Читать книгу The Wiley Blackwell Companion to Medical Sociology - Группа авторов - Страница 87
Body Work
ОглавлениеAs Twigg and her colleagues (2011) argued book on the body in health and social care, the material body is essential to any adequate analysis of health care in practice.
Body work is work that focuses directly on the bodies of others: assessing, diagnosing, handling, treating, manipulating, and monitoring bodies, that thus become the object of the worker’s labour. It is a component part of a wide range of occupations. It is a central part of healthcare, through the work of doctors, nurses, dentists, hygienists, paramedics and physiotherapists. (Twigg et al. 2011: 171)
Medicine, health, care, and the body are inextricably interlinked. Analyses of, or policies on, health and social care which overlook the messy realities of the body will invariably be wanting. The rationalistic approach which has tended to dominate policy debates, “presents a bleached out, abstract, dry account that takes little cognizance of the messy, swampy, emotional world of the body and its feelings” and Twigg suggests that a focus on the body “promises to bring the world of policy into much closer and direct engagement with its central subject” (Twigg 2006: 173).
In what ways can theorizations on the body and embodiment help us to make sense of health care in practice? There are some excellent qualitative studies of health care work within formal settings that can help us answer this question. Julia Lawton’s (1998) study of care within a hospice is an excellent example. Her ethnographic study sets out to understand why it is that some patients remain within the hospice to die whilst others are more likely to be discharged and sent home to die. To address this health policy puzzle, Lawton argues we need to focus on the body of the dying person. She found that those patients cared for within the hospice were those whose bodies became unbounded. By this she means that the diseases they were suffering from involved a particular type of bodily deterioration and disintegration requiring very specific forms of symptom control, the most common examples being:
incontinence of urine and faeces, uncontrolled vomiting (including faecal vomit), fungating tumours (the rotting away of a tumour site on the surface of the skin) and weeping limbs which resulted from the development of gross oedema in the patient’s legs or arms. (Lawton 1998: 128)

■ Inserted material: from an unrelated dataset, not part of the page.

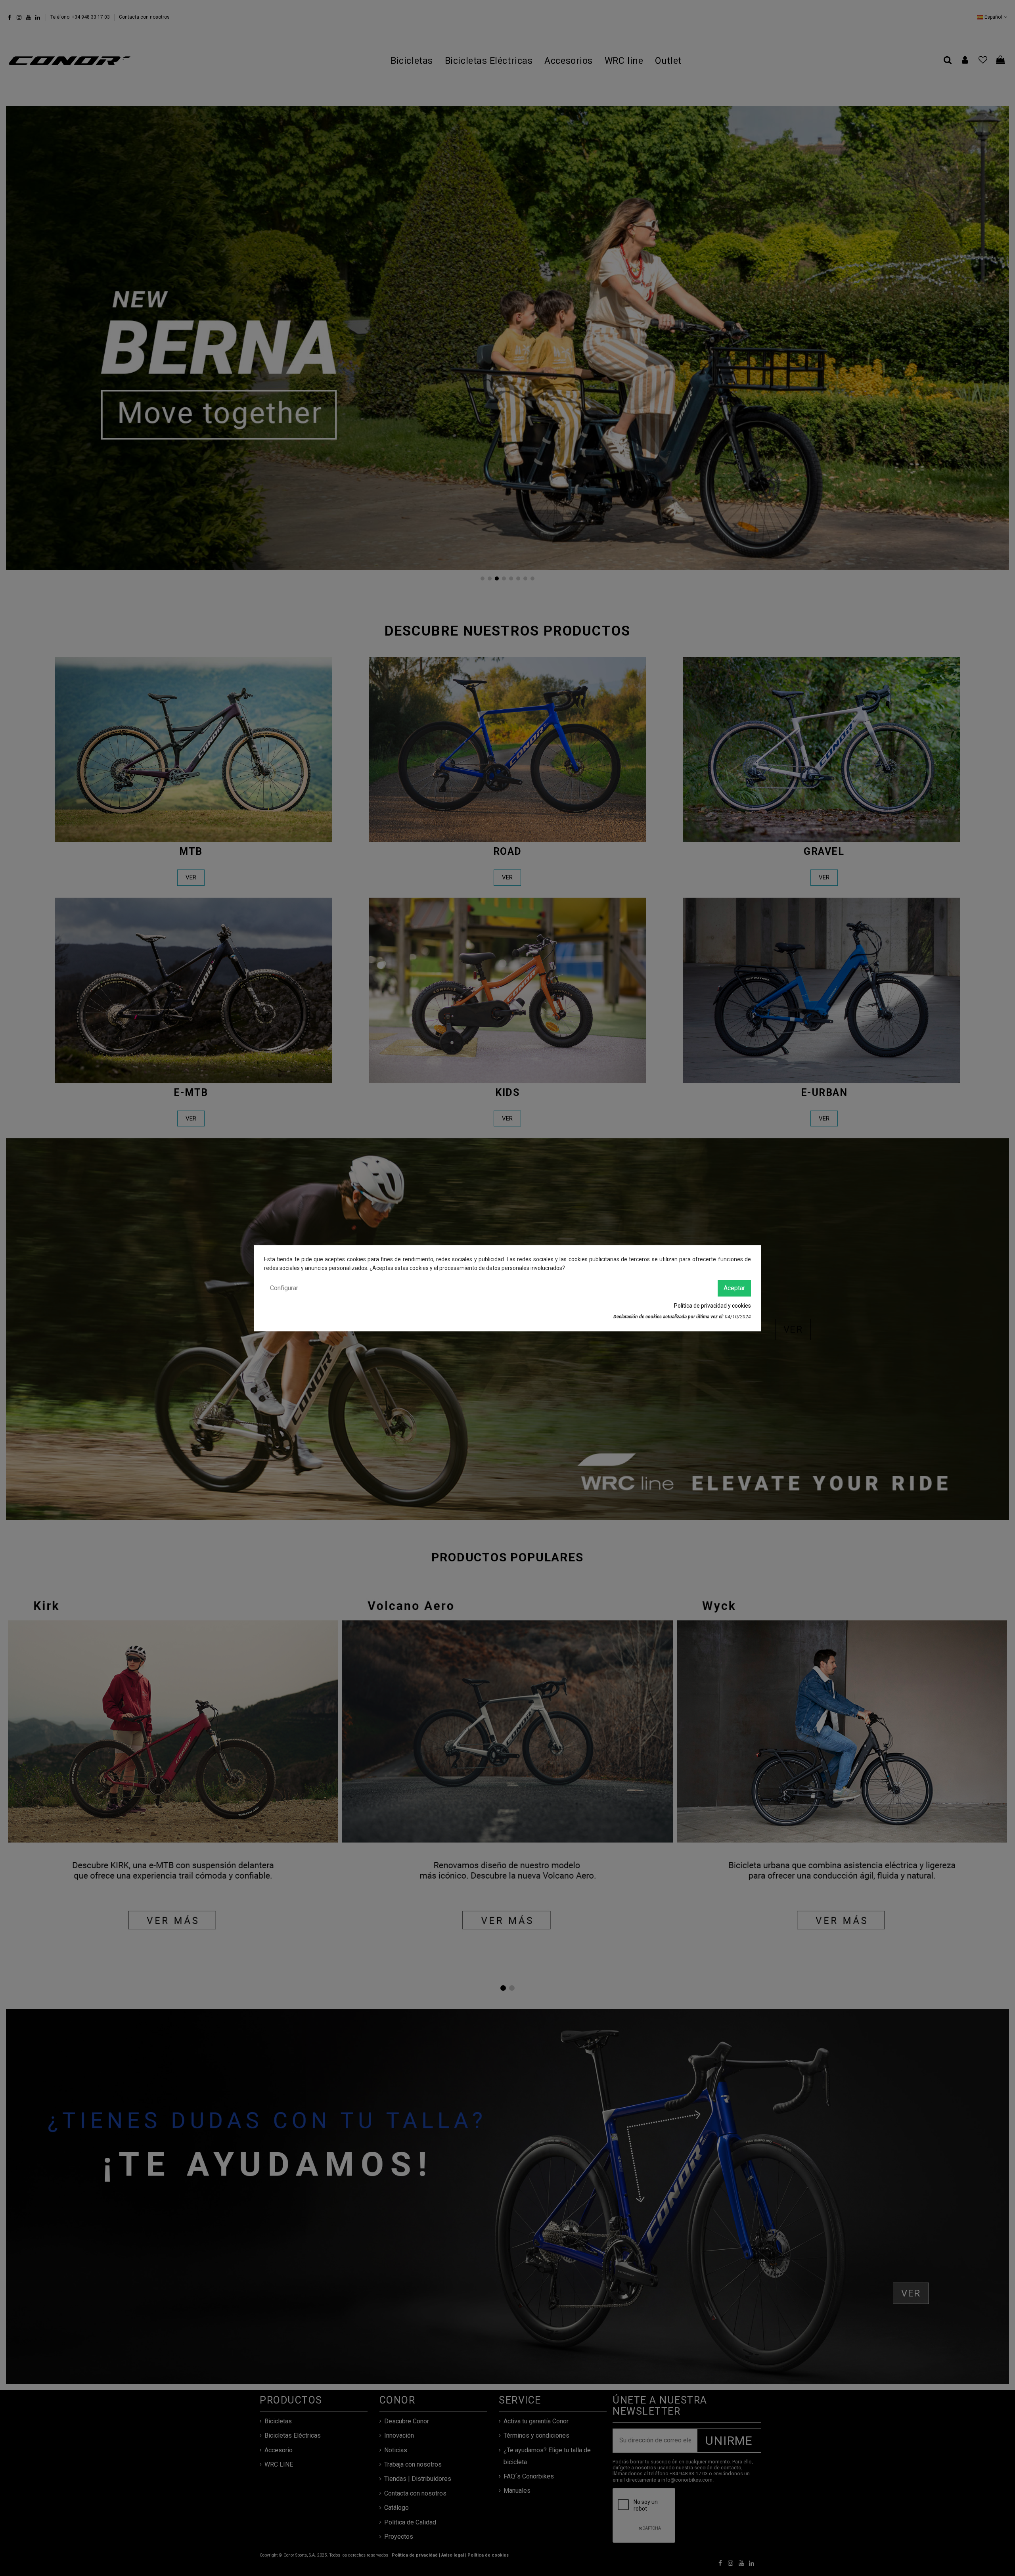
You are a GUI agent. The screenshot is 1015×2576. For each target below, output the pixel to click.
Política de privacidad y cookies (712, 1305)
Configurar (284, 1288)
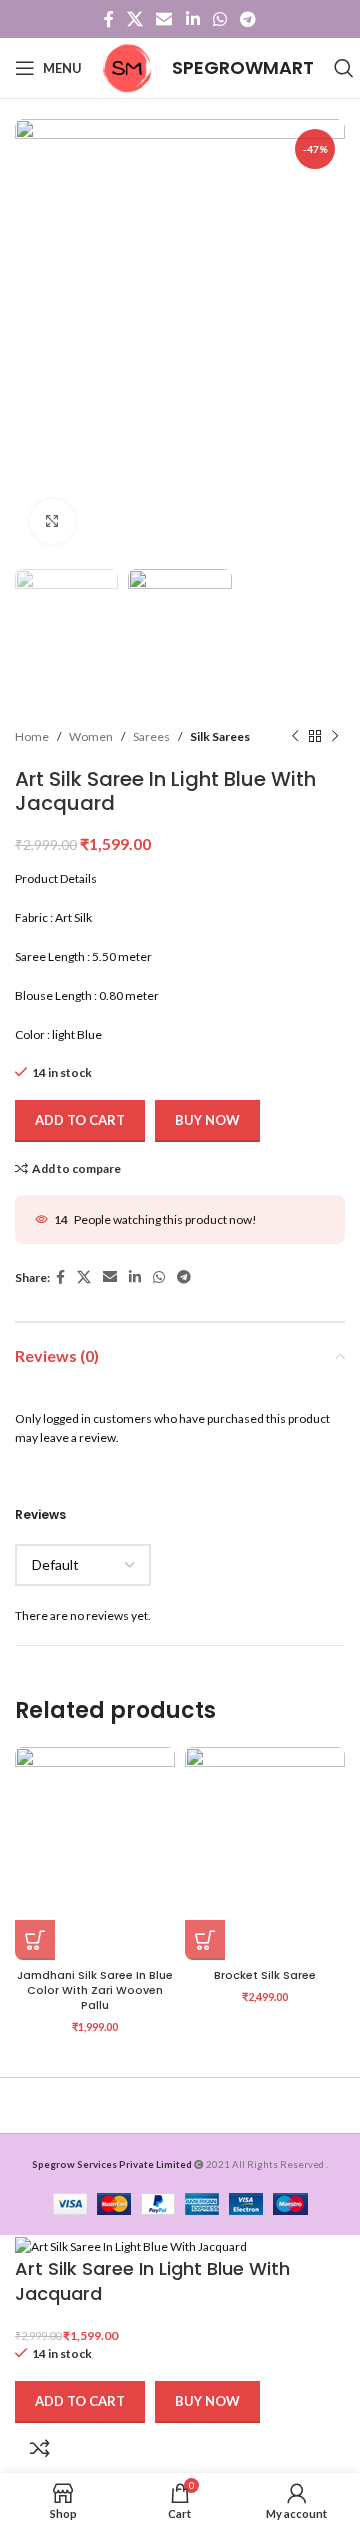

It is these forms of bodily (dys)functions that people living in Western society cannot tolerate rather than the process of dying itself. Indeed, in those cases where the boundedness of their bodies could be reinstated, patients would be discharged. To address the question of why unbounded bodies are unacceptable in Western society, Lawton draws upon much of the sociological theorizing outlined above – especially the work of Douglas and Elias. The unbounded body is perceived symbolically, according to Douglas, as a source of dirt – it is matter out of place. The increasingly “civilized” body, according to Elias, has become “individualized” and private, and the “natural” functions of the body are removed from public view.
The fact that natural or intimate bodily functions are problematic for health care practitioners is also been explored by Lawler (1991), who again draws upon the ideas developed by Elias and Douglas in her study of nursing care in an Australian hospital. Quintessentially, the work of nurses is about caring for bodies. This becomes a problem when nurses have to attend to those bodily functions (defecating, grooming, etc.) which in a “civilized” society have become taboo. Consequently, nurses have to learn how to negotiate social boundaries and create new contexts so that both the patient and the nurse can avoid feelings of shame and embarrassment. There is a further fascinating finding highlighted in Lawton’s study, and this relates to the link that we have discussed above between the notion of self and physical body. The two are meshed together. Lawton’s work demonstrates that even where there is a “competent” mind, the lack of bodily controls (Nettleton and Watson 1998: 14–17) affects a person’s capacity to continue with their life projects or their reflexive self. In fact, patients who had the least control over their bodily functions exhibited behavior which suggested a total loss of self and social identity once their bodies became severely and irreversibly unbounded. Take Lawton’s account of Deborah, for example:
When Deborah’s bodily deterioration escalated, I observed that she had suddenly become a lot more withdrawn. After she had been on the ward for a couple of days she started asking for the curtains to be drawn around her bed to give her more privacy. A day or so later she stopped talking altogether, unless it was really necessary (to ask for a commode, for example), even when her family and other visitors were present. Deborah spent the remaining ten days of her life either sleeping or staring blankly into space. She refused all food and drink … One of the hospice doctors concluded that “for all intents and purposes she [had] shut herself off in a frustrated and irreversible silence.” (Lawton 1998: 129)
We see how the bounded body is foundational to the representation and reproduction of a coherent self in the context of societies that extol individualism and where the independent, autonomous body is privileged.